En revanche, la résolution spatiale reste limitée : les faibles émissions diffuses à basse altitude peuvent passer inaperçues. La présence de nuages épais ou d’aérosols en grande quantité peut atténuer la détection. Enfin, l’estimation de la hauteur exacte du panache reste délicate, ce qui peut influencer le calcul des flux.
Evaluation socio-économique
Le SO₂, qui coexiste souvent avec la cendre dans les panaches volcaniques et entraine une corrosion prématurée des turbines par l’acide sulfurique qu’il génère, est un paramètre suivi pour mieux évaluer l’impact des émissions volcaniques sur la sécurité aérienne.

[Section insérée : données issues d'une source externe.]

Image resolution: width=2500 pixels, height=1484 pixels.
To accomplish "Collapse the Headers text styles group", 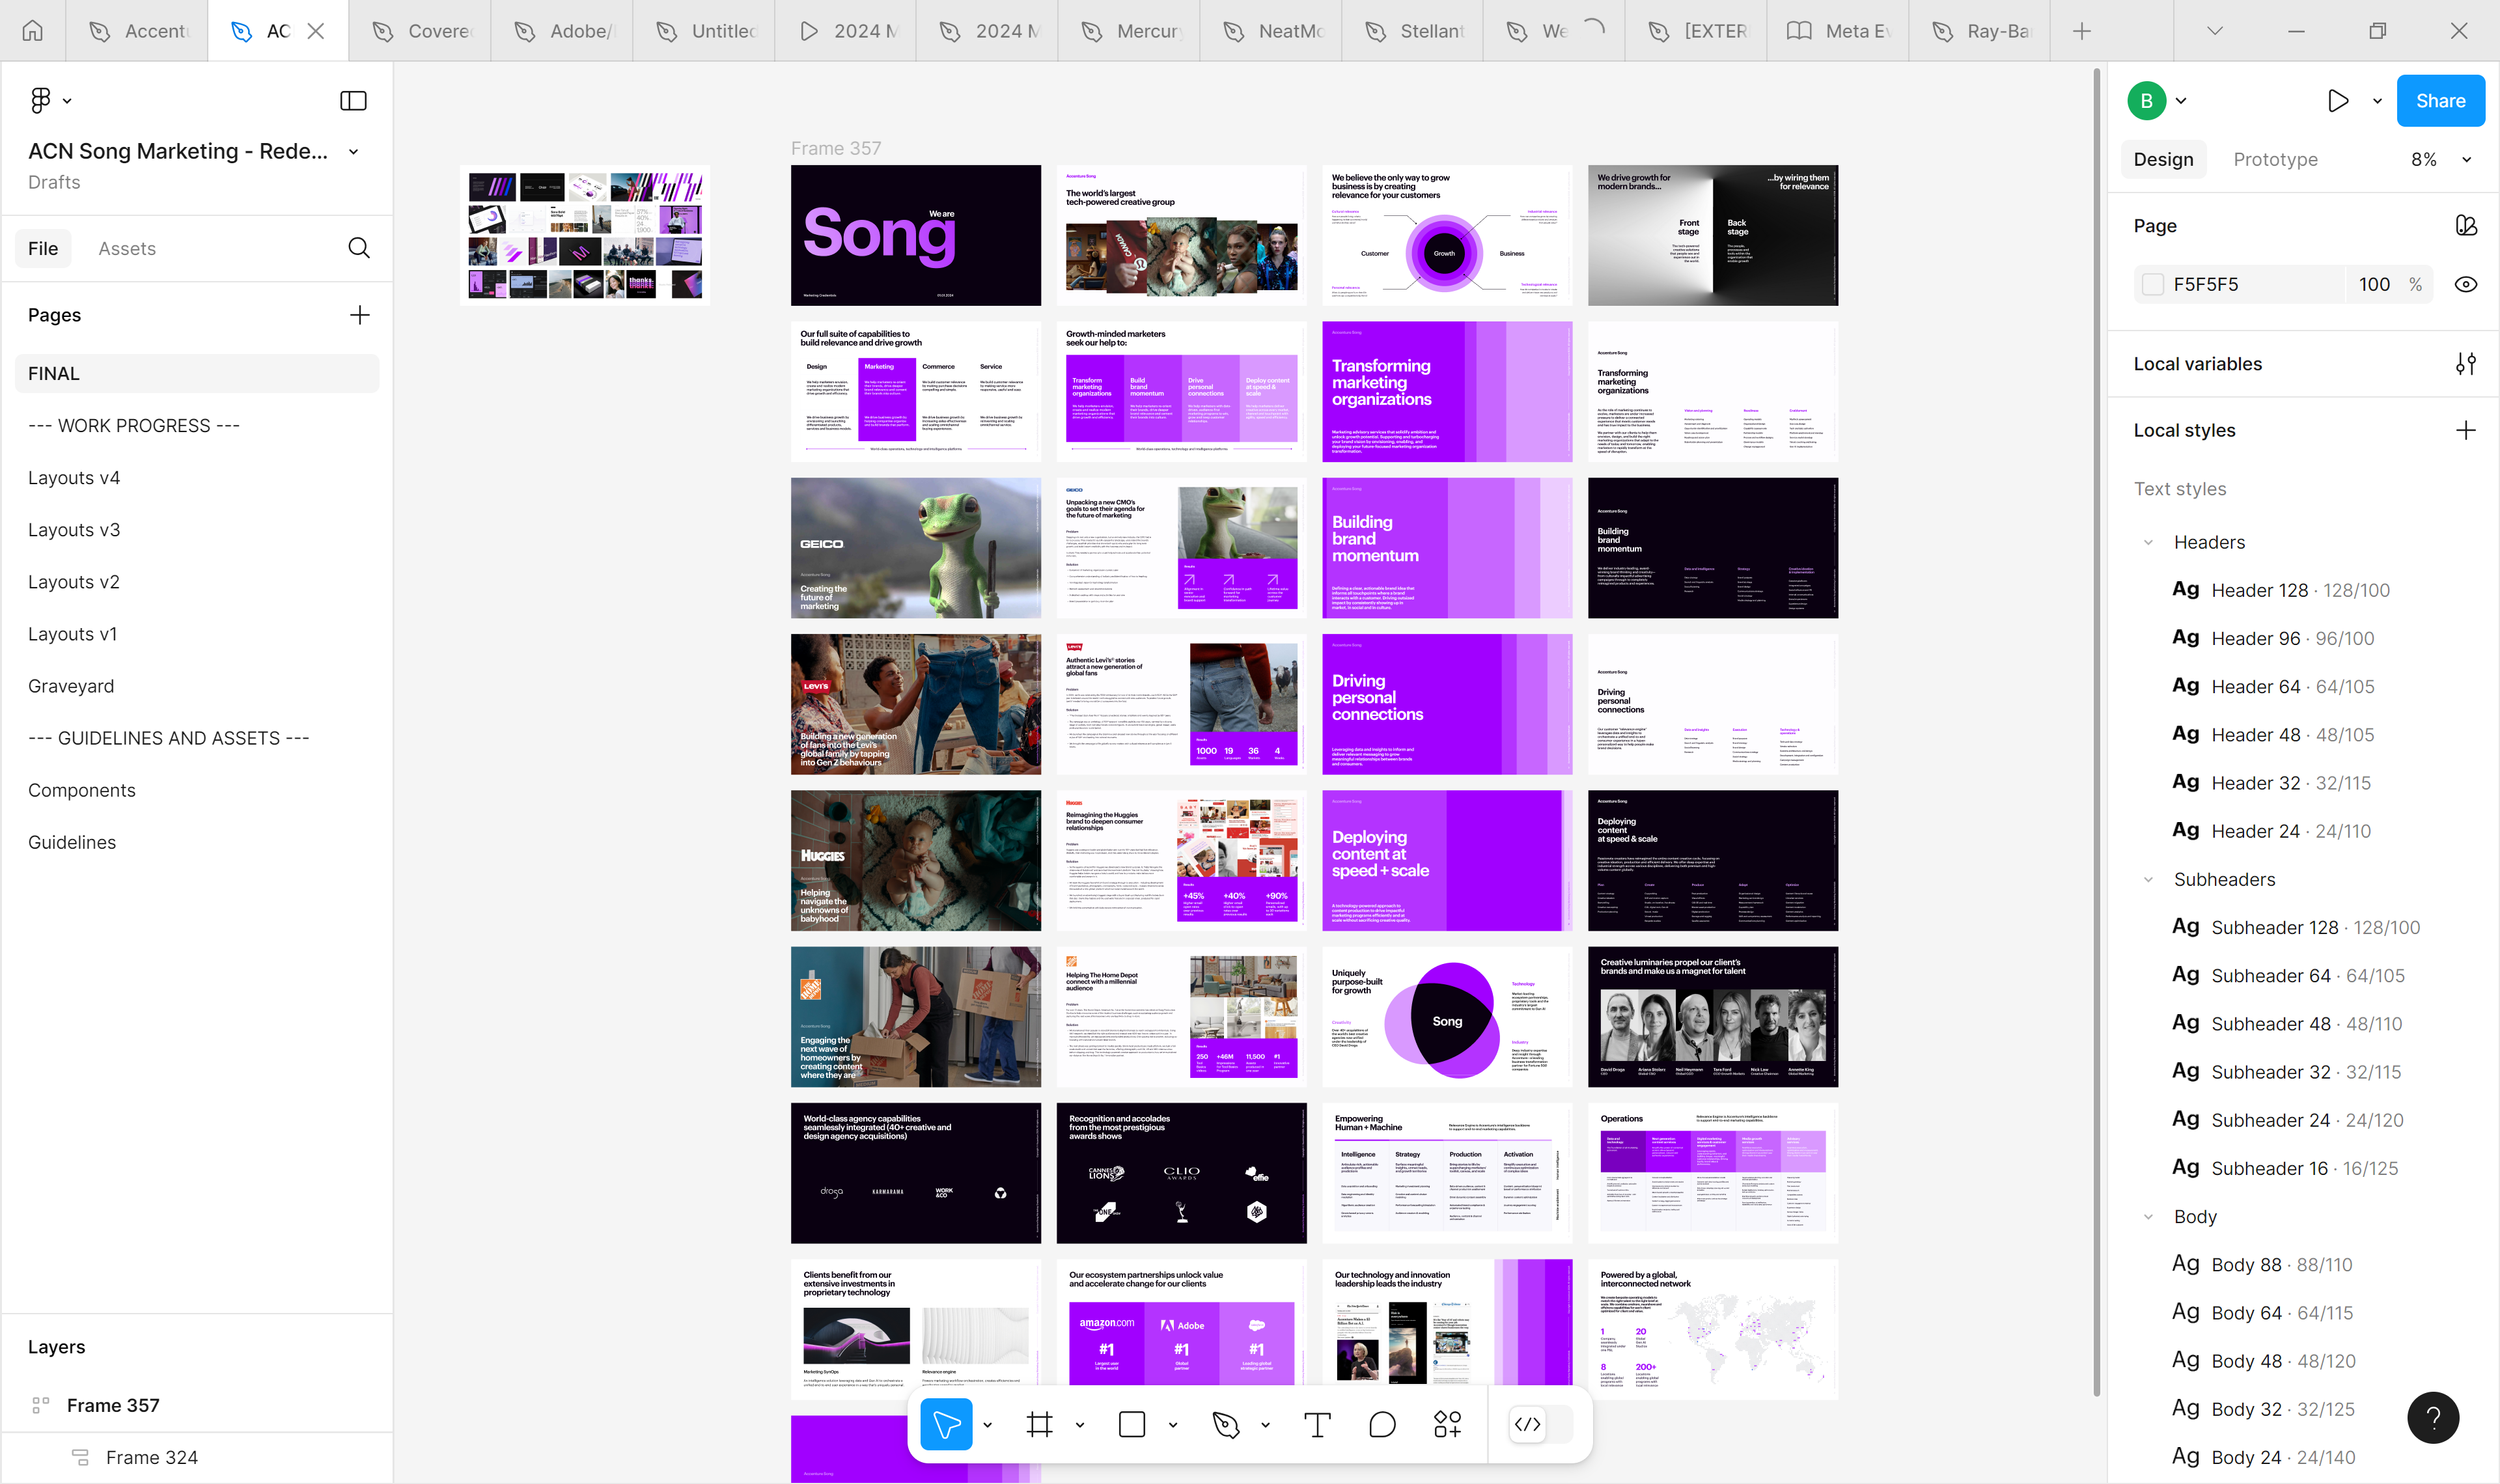I will pos(2148,542).
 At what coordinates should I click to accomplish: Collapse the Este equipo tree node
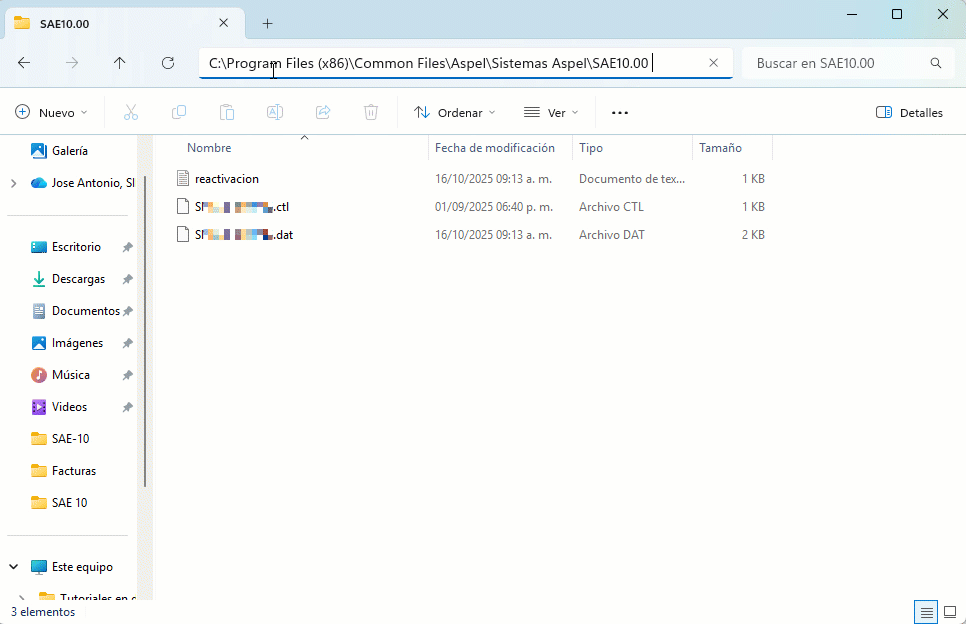click(x=13, y=567)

Les centres VAAC (Volcanic Ash Advisory Centres) s’appuient notamment sur ces données, en complément de simulations numériques, pour anticiper les déroutements de vols.
Les coûts de traitement et d’expertise sont relativement faibles par rapport aux économies réalisées, un seul déroutement aérien évité représentant déjà plusieurs millions d’euros. Connaître l’abondance de SO2 dans les basses couches de l’atmosphère est également crucial pour les autorités locales, afin de prévenir les risques sanitaires liés à la pollution de l’air d’origine volcanique.
Enfin, le SO2 se convertit en aérosols sulfatés lors de son trajet dans l’atmosphère. Ces petites particules entrainent des impacts sur le climat qui peuvent être majeurs pour des éruptions de très forte intensité atteignant la stratosphère.
Pour des éruptions plus modestes, cet impact sur le climat, quoique moins direct, est aussi scruté car les aérosols sulfatés peuvent modifier les propriétés des nuages.
Dispositif de financement utilisé
Les missions satellitaires Sentinel-5P (programme Copernicus) et MetOp (EUMETSAT, en collaboration avec le CNES pour le développement des capteurs IASI) sont financées par l’Union européenne et ses États membres. En France, le CNES, le CNRS/INSU et l’infrastructure de recherche AERIS assurent la mise à disposition et le traitement des données.
Le développement de la plateforme VOLCPLUME a bénéficié du soutien de l’ANR dans le cadre du projet du même nom (https://anr.fr/Project-ANR-15-CE04-0003).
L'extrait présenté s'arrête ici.